When I am travelling in alternating directions and winding the chute
from left-to-right-to-left, the last thing I want is more friction. I
apply lithium grease to the base of the chute, the worm gear and
to the eye bolt that supports the handle shaft to make these parts
all turn as freely as possible. Ideally, I'd introduce a speed-handle
action to the chute mechanism in order to achieve maximum chute
travel from minimum hand motion.

I get the impression that some operators believe that the chute
is pushed out of position by the force of snow travelling through
it. I can't speak for all machines, but on the machines I have
used, this is not the case. It won't be the case for any machine
where there is a worm gear in the linkage - the driven gear can
not drive back through the worm gear.

Instead, on my machine(s) the chute moves because of the weight
of the offset handle, assisted by the vibration of the engine and
the jostling of uneven terrain. Provide a counter-weight for the
handle and, once set, the chute stays in place while the effort
for chute directional changes is minimized.

.


----------



## WingMan55 (Nov 24, 2014)

Nice GMH. The nylon blocks looks like another good solution. 

As far as rotating the eyebolt, you can see that I have already, and it did work for a short time until the bushing wore down again. 

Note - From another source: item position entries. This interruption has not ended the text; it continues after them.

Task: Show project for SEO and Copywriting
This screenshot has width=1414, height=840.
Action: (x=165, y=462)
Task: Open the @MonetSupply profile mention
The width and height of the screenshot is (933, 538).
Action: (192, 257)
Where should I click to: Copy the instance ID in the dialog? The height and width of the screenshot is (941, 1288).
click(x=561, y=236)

Eddycur, yes with the bungee cord it adds more friction to stop the turning, however, the cloth on the outside of the cord provides just enough drag without making the chute much harder to turn than the original bushing. It's not noticable at all. I tried a bungee cord w/o the cloth and it bound up so much that it tried to wrap around the shaft of the handle. Plus this also worked on my 1978 Ariens that did not have the rubber bushing and relied on a worm gear (which after 20 + years also wore down too much).

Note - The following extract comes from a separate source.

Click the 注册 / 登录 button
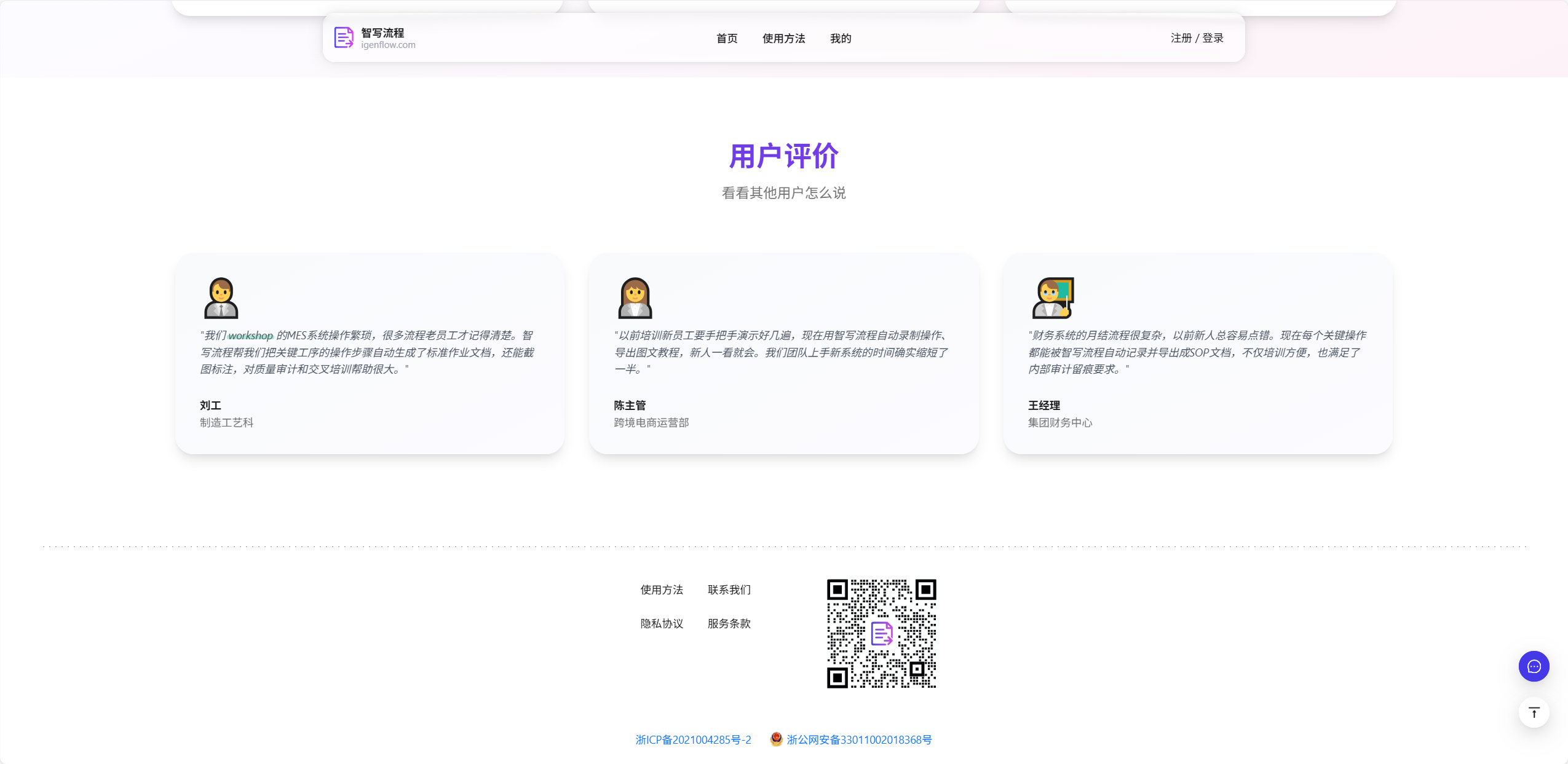 1197,38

(Actually I'm not sure the rubber bushing is supposed to act as a 'brake'. I think it is used more just to keep the handle shaft from rattling.)

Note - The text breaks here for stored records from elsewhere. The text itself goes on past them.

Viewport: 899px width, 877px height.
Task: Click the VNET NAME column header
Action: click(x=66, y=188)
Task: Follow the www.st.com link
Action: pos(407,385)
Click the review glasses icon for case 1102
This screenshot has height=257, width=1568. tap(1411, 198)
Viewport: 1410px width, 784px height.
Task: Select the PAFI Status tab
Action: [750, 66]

On both machines I had/have it was/is a combination of the handle weight (as you said Eddycur) and the parts wearing out over time. The worm gear setup on the Ariens just vibrated enough to let the weight of the handle wiggle it down as you were going along.

The key is to find a cord that will stretch just enough to hold. I actually shortened the cord that you see in the photo until I got the correct 'grip'.

Glad to have given back to the forum!


----------



## GMH (Dec 31, 2013)

EddyCurr said:


> the chute moves because of the weight
> of the offset handle,
> 
> .


Yes, this is the problem. I used plastic blocks because I had them and it was convenient to mount them on my machine. Wood may work just as well. Mine still rotates effortlessly. It works so well that I am going to mount them permanently with bolts and nylock nuts instead of the hose clamps.


----------



## John the canadian (8 d ago)

WingMan55 said:


> Here is a simple fix that I have used on two of my snowblowers. It's inexpensive (or free if you already have a bungee cord) and works great.
> 
> View attachment 28217


Thank you for this idea. it's good for my Yardworks LH358 2006.


----------